• [Your objective]:
Pictures excluded, retype the lines from the one containing "Select the D4 factor column header" through the last line of the data below, both included.
═════ Data records ═════
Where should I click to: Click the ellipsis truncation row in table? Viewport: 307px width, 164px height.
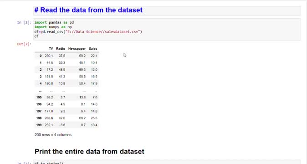pos(67,91)
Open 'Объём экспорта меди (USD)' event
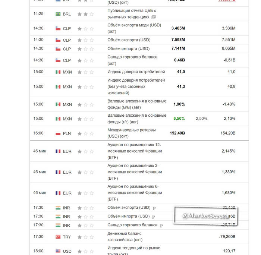 134,25
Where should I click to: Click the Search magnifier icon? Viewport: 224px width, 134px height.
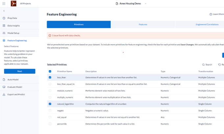click(x=204, y=65)
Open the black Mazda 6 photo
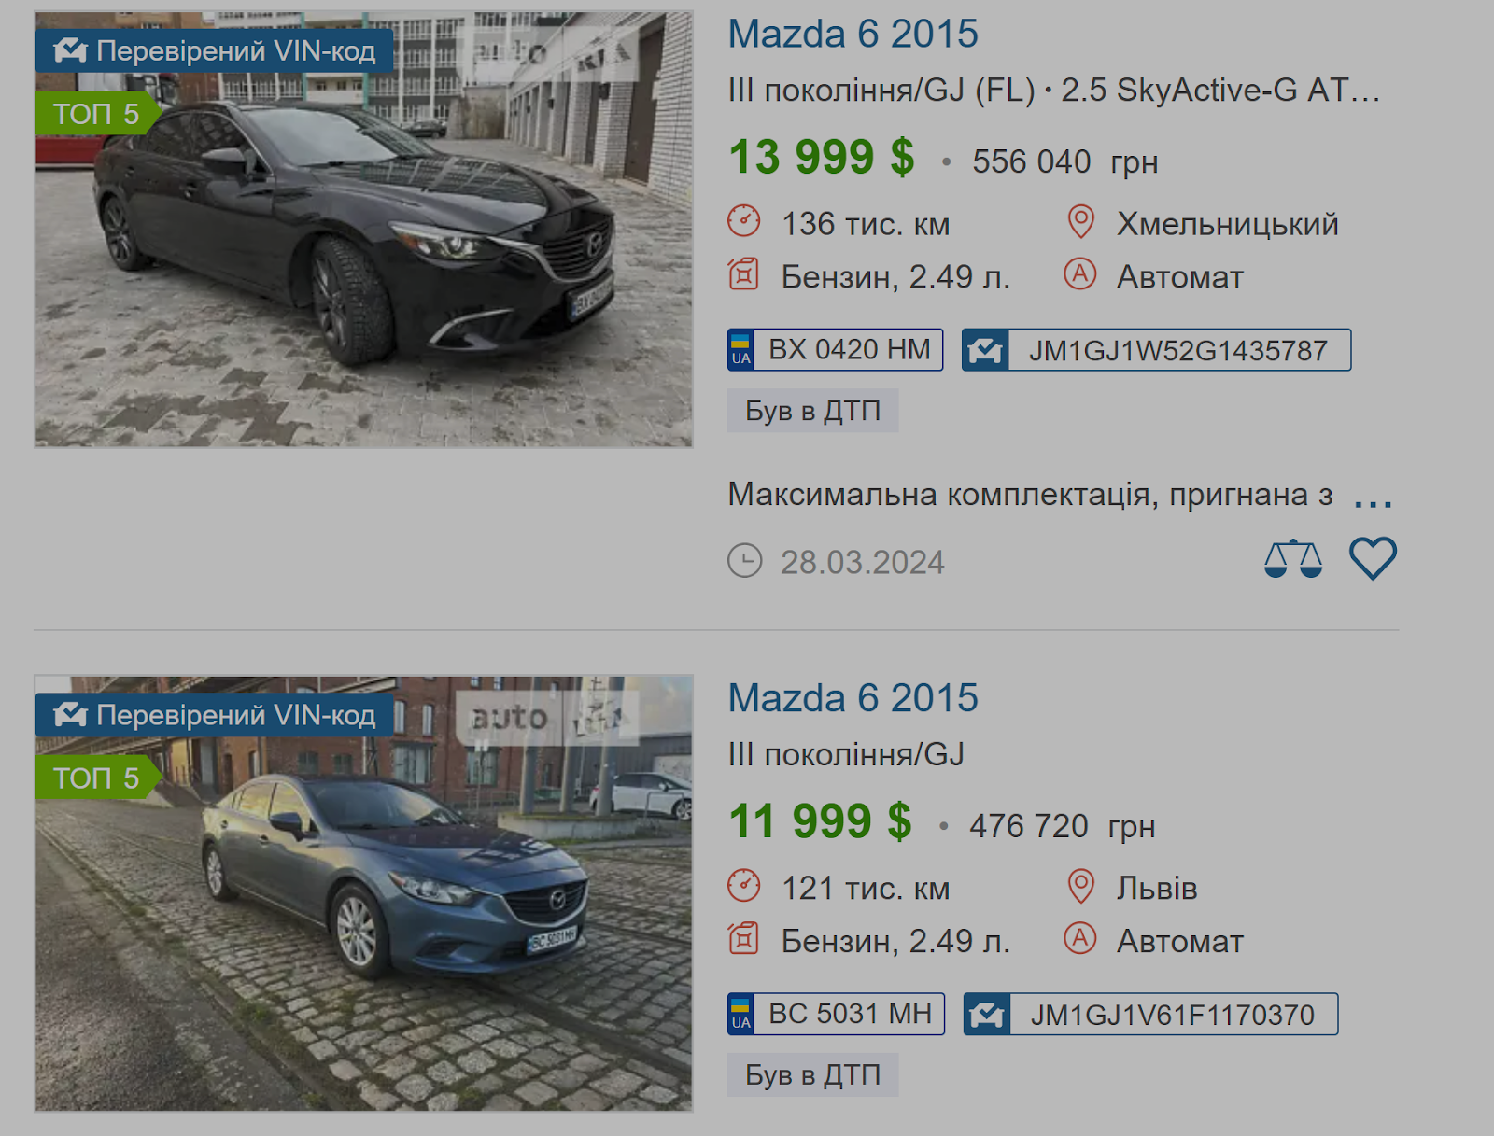 pyautogui.click(x=364, y=230)
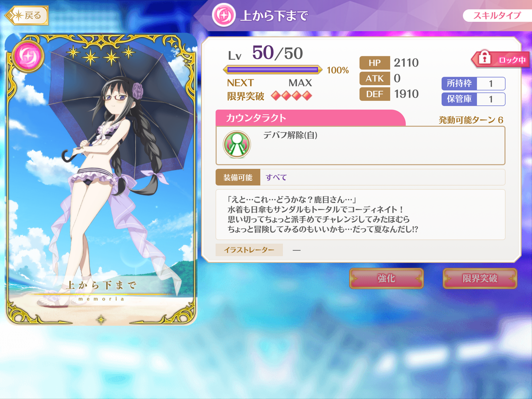Viewport: 532px width, 399px height.
Task: Click the pink skill icon in the title bar
Action: 223,16
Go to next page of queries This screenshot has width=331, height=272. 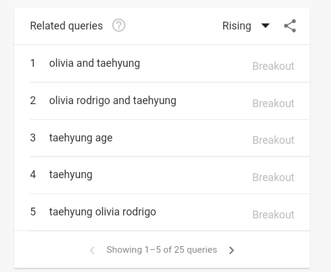pos(232,250)
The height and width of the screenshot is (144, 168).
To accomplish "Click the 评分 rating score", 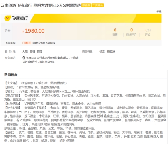I will [148, 32].
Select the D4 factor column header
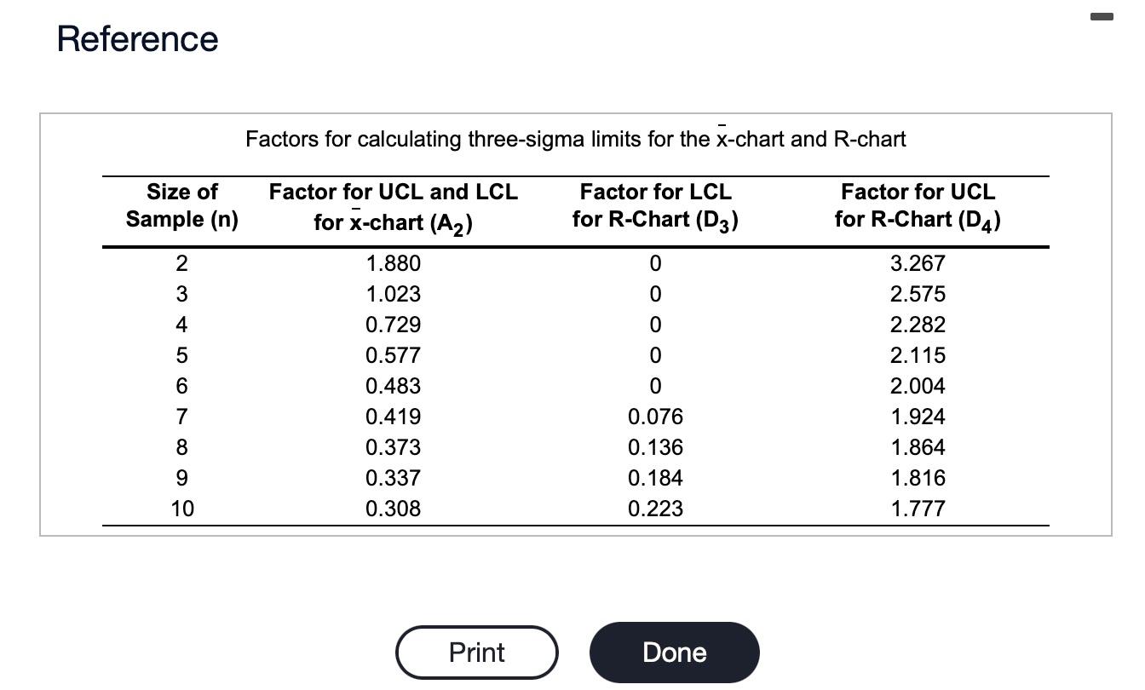The image size is (1145, 690). point(918,205)
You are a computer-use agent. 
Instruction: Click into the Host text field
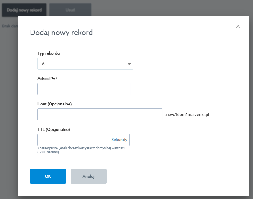(100, 114)

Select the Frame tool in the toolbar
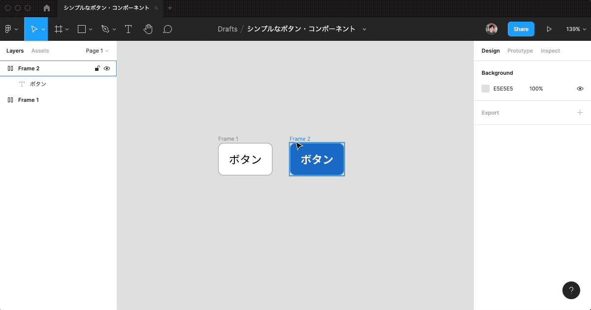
═════
• [Answer box]:
Select the D4 factor column header
The image size is (1145, 690). point(918,205)
You are a computer-use agent. 
Instruction: Click into the Host text field
(100, 114)

Select the Frame tool in the toolbar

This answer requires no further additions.